Not all winter hoof pain is metabolic or inflammatory. Dr Kellon describes a distinct syndrome often mislabelled as laminitis but rooted in circulatory dysfunction, not inflammation.


- When hooves react badly to cold

Most horses feel bright and energised in cold weather. But some – particularly EMS horses – experience:

  • sudden, severe hoof pain
  • reluctance to move
  • a stance that resembles laminitis
  • no heat, no pulse, no radiographic change


For some, the threshold is surprisingly mild – as warm as 4°C.


- What’s actually happening?

Cold weather naturally reduces blood flow to the limbs – it’s the body’s way of conserving heat. The hoof manages this using tiny 'bypass channels' called arteriovenous shunts, which divert blood away from the tissues and straight back toward the core when temperatures drop.


In most horses, these shunts don’t stay open for long. The body periodically sends warm, oxygenated blood back into the hoof to keep the tissues healthy.
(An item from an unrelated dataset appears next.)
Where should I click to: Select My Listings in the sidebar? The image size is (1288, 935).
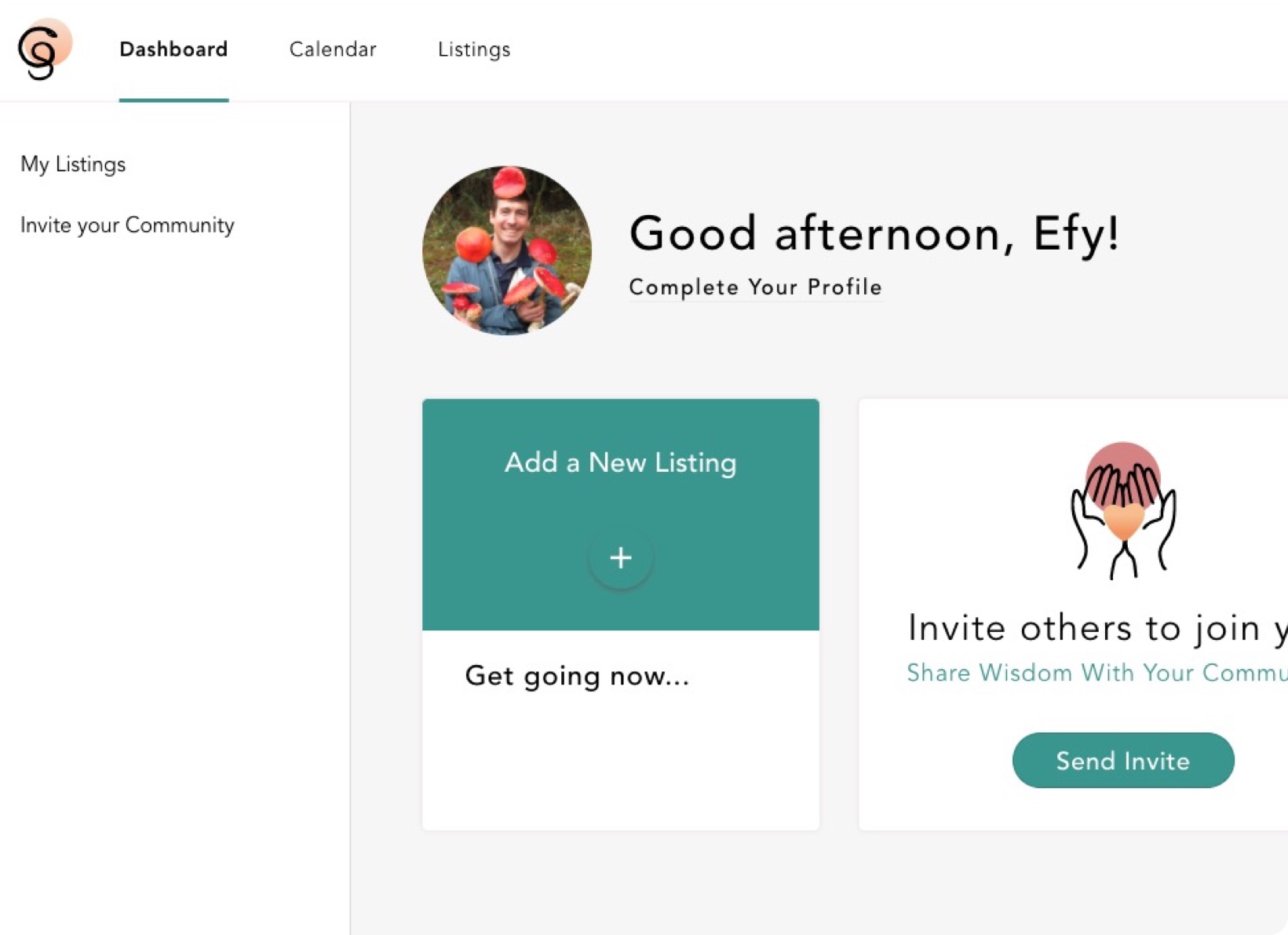tap(73, 164)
But in susceptible horses – typically those with EMS, insulin resistance, a past history of laminitis, or generally sensitive circulation – this re-warming process doesn’t happen as it should. Their blood vessels simply don’t respond efficiently to cold. The shunts stay open for too long, the hoof tissues miss out on oxygen and nutrients, and circulation falls below their personal tolerance level.


When that happens, the feet become painful very quickly. Movement slows or stops altogether until the horse warms up again and blood flow returns to normal.


- Support strategies (Dr Kellon’s recommendations)

These focus on supporting circulation:

  • Jiaogulan → stimulates nitric oxide, a potent vasodilator *We're currently not able to supply the J-herb – our three suppliers are no longer able to source it, but shop around – it’ll be out there somewhere.
  • Arginine, citrulline & folate → support endogenous nitric oxide production
  • Rugging → reduces the need for shunting blood away from the limbs
  • Leg wraps → lined shipping boots work especially well
  • Wool socks inside hoof boots → keep coronary bands & heels warm


With warmth and circulation support, the pain usually resolves quickly and completely.


Bringing it all together – a safer winter for sensitive horses

Winter laminitis is not a myth – it’s a physiological reality, driven by:

  • drought-stressed grasses
  • sudden rainfall
  • cold, clear days with bright sun
  • low-growth pastures rich in stored NSC
  • weed foraging
  • microbial disruption
  • and, in some horses, circulatory dysfunction once temperatures drop


Understanding these mechanisms means you can plan ahead, rather than react later.


A huge thank-you to Dr Eleanor Kellon, VMD, whose decades of work on metabolic horses have transformed how we recognise winter hoof syndromes and protect the most vulnerable.